Berlin apporte une nouvelle proposition pour taxer les GAFA, alors que les discussions s'enlisent face à la réticence de plusieurs Etats européens, comme l'Irlande et le Luxembourg. Le ministre allemand des Finances propose d'instaurer un plancher mondial de taxation des compagnies et des mesures plus restrictives pour les transferts de fonds vers les paradis fiscaux, afin d'empêcher les compagnies d'échapper à l'impôt par le biais de ces transferts et d'optimisation fiscale.

"Nous avons besoin d'un seuil mondial d'imposition sous lequel aucun Etat ne peut descendre", déclare Olaf Scholz dans le 'Welt am Sonntag', soulignant l'importance de prendre des mesures pour lutter contre l'évasion fiscale.

Sur les profits ou sur les revenus ?

L'Allemagne et la France veulent que l'Union européenne adopte des règles visant à faire payer aux groupes emblématiques du numérique, parmi lesquels figurent les "Gafa" (Google, Apple, Facebook et Amazon), leur juste part d'impôt sur leurs activités réalisées en Europe.

Le projet, présenté en mars par la Commission européenne, propose d'instaurer une taxe de 3%, non sur les profits, mais sur le chiffre d'affaires des groupes emblématiques du numérique, parmi lesquels figurent notamment les "Gafa" (Google, Apple, Facebook et Amazon). Il s'agirait dans le détail des revenus d'intermédiation des plates-formes (comme dans le cas d'Airbnb, qui met en contact des particuliers pour la location de logements), des revenus liés à la publicité, ou des revenus liés à la revente des données des systèmes embarqués.

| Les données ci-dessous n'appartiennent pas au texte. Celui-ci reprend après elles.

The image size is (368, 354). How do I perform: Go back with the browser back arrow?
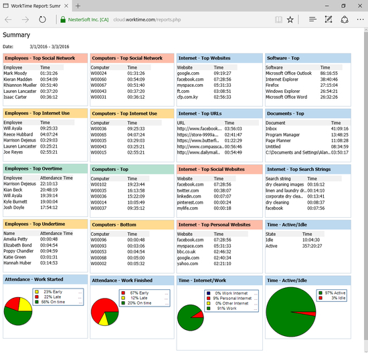click(x=8, y=19)
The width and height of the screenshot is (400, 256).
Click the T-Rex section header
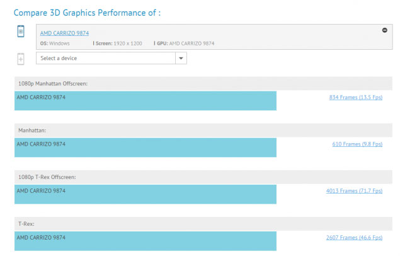27,224
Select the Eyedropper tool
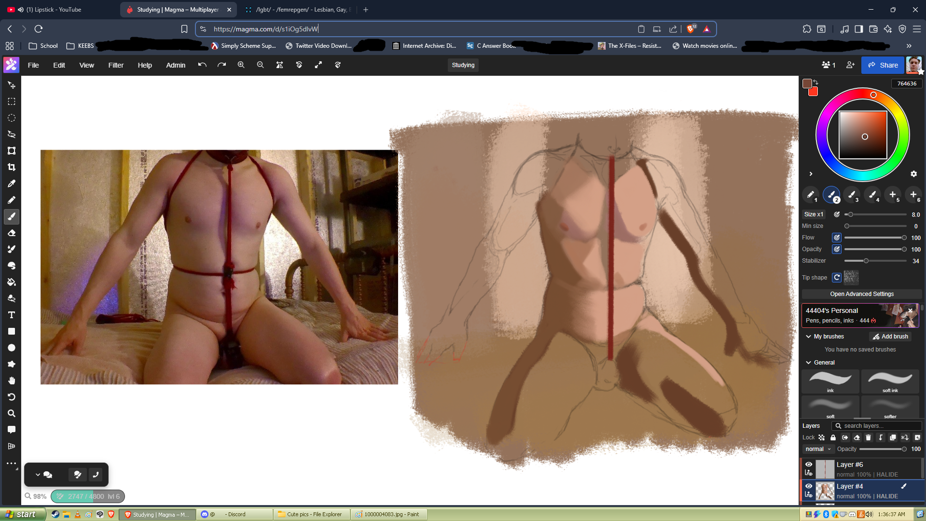The height and width of the screenshot is (521, 926). 12,183
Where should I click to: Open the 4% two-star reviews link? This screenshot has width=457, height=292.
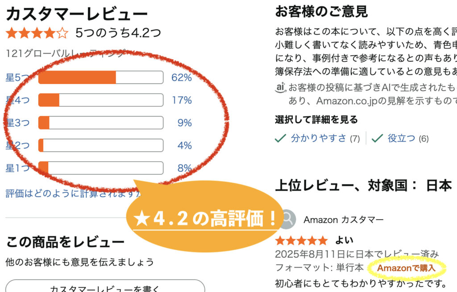184,146
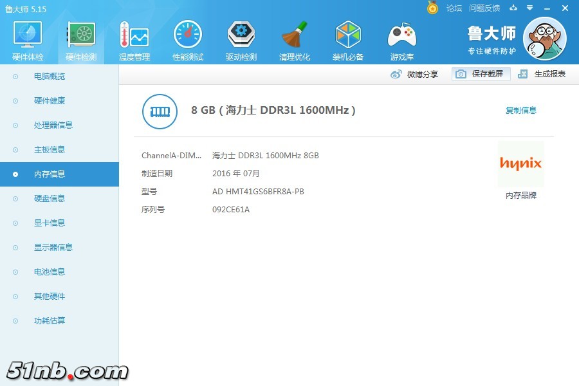
Task: Open the title bar dropdown arrow
Action: (x=529, y=8)
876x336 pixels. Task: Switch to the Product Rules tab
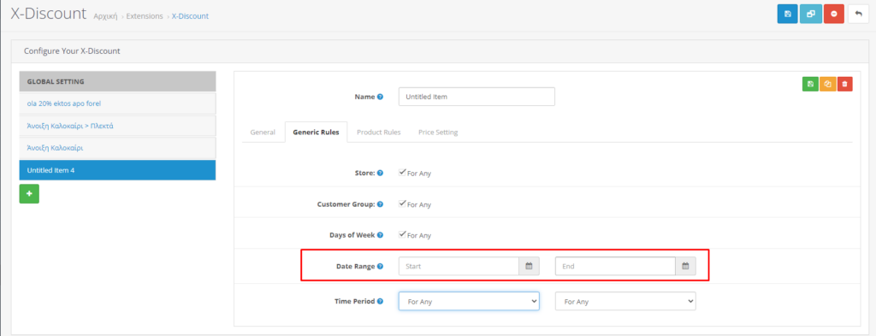379,133
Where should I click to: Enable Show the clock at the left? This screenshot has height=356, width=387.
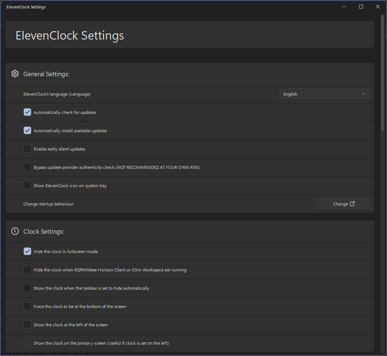click(27, 325)
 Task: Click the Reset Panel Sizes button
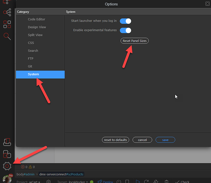[135, 41]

Bruxelles pense que cette taxe pourrait rapporter 5 milliards d'euros par an.

Mais les discussions sont compliquées entre les Etats-membres. D'un côté, les petits pays comme l'Irlande et le Luxembourg, avec leurs taux d'impositions bas pour les sociétés, attirent de nombreuses multinationales américaines, et traînent des pieds. Ils demandent que le projet européen s'inscrive dans une réforme plus large de la taxation du numérique au niveau mondial.

Leurs opposants leur répondent que le thème est en discussion depuis des années, sans grand résultat. De leur côté, les pays nordiques redoutent les effets sur les secteurs de l'innovation ainsi que d'éventuelles représailles commerciales américaines. L'Allemagne aussi à se lancer dans le projet porté par la France, en pleine guerre commerciale entre les Etats-Unis et ses partenaires. Elle redoute notamment des conséquences pour son industrie automobile, si Washington se braque.

D'abord au niveau européen ?

Au total, environ 200 groupes pourraient être concernés par une telle taxation, dont le rendement s'élèverait à près de cinq milliards d'euros à l'échelle européenne.

Je suis favorable à la proposition qu'a faite le ministre des Finances allemand Olaf Scholz, qui est de dire : il faut qu'il y ait un système mondial qui soit plus harmonieux", a réagi Bruno Le Maire dimanche lors de l'émission "Dimanche en Politique" sur France 3.

"Mais ne rêvons pas, c'est pas demain la veille, donc en attendant, ce que je souhaite, c'est d'ici la fin de cette année (...) décider sur la taxation des géants du numérique, déjà au niveau européen", a-t-il ajouté.